Hacker News new | ask | show | jobs
by Cloven 5171 days ago
I think the Riak pages are not geared at the people making the selection, e.g., architect-level technologists. The wiki is full of marketing claims ('Riak is the most powerful open-source, distributed database you'll ever put into production') ('Riak is the most boring database you’ll ever run in production').

But then suddenly:

'curl -v -X PUT -d '{"bar":"baz"}' -H "Content-Type: application/json" \ -H "X-Riak-Vclock: a85hYGBgzGDKBVIszMk55zKYEhnzWBlKIniO8mUBAA==" \ http://127.0.0.1:8091/riak/test/doc?returnbody=true

now, I understand why that is the way that it is -- the Riak guys are simultaneously very proud of their product, and also extremely technical -- but it's missing the middle ground. The middle ground is where you explain the characteristics of the system in non-marketing terms, describe what it's good at and what one could reasonably expect it to do, and describe also where it fails horribly and what you should not try to use it for. Once that's been outlined, _then_ bring out X-Riak-Vclock.

By comparison, e.g., redis.io has simple pages describing every command in the system and, critically, the associated algorithmic complexity and discussion of likely issues and problems. It describes what performance expectations are likely to be achieved on commodity hardware. And it allows you to test out your thoughts in real time right there on the page.

Personally, I have very little idea how, e.g., Riak compares to Redis. And I built Erlang and Riak from source and did the tutorial. I don't have a sense for how many ops/sec Riak can manage, what the equivalent to sinterstore and sunion look like, what the minimal real architecture for a production box setup should be. And a lot of the tutorial fills me with The Fear.

Which brings me to the last point: The Fear of Riak is pretty strong, and that's because very few people are running erlang on purpose in production. A lot of developers (and certainly devops people) have a hard enough time with their existing stack, without bringing on an entirely alien software, logging, alerting, monitoring, managing, and developing stack, and trying to understand how to reason about it.
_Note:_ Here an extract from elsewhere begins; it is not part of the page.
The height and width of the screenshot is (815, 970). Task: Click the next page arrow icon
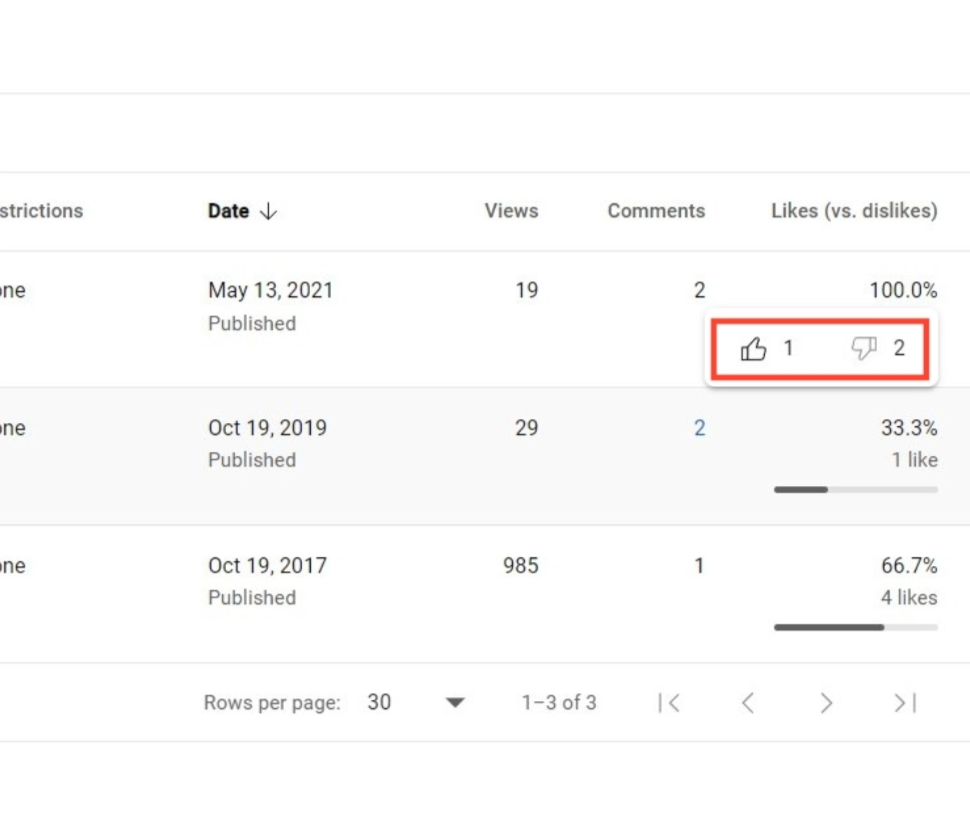[826, 703]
And, even those developers who can work up the courage to dive into erlang will have to deal with the fact that they will be novices for quite a long time on an extremely technical product that is designed to be at the core of their world.

2 comments

redis.io has simple pages describing every command in the system and, critically, the associated algorithmic complexity and discussion of likely issues and problems.

This. A thousand times.

Every database should be required by law to have that kind of reference. With most of the NoSQL databases it's ridiculously difficult to figure out basic things like "does this support range queries at all?" or (god forbid!) "how would I implement range queries efficiently?". You can be lucky when they casually mention which concepts their DB was originally based on (bigtable somethingsomething dynamo something) to get at least a rough idea of what to expect.

Writing documentation is hard. But many of the contenders (including riak) are so overtly hostile that it seems almost deliberate.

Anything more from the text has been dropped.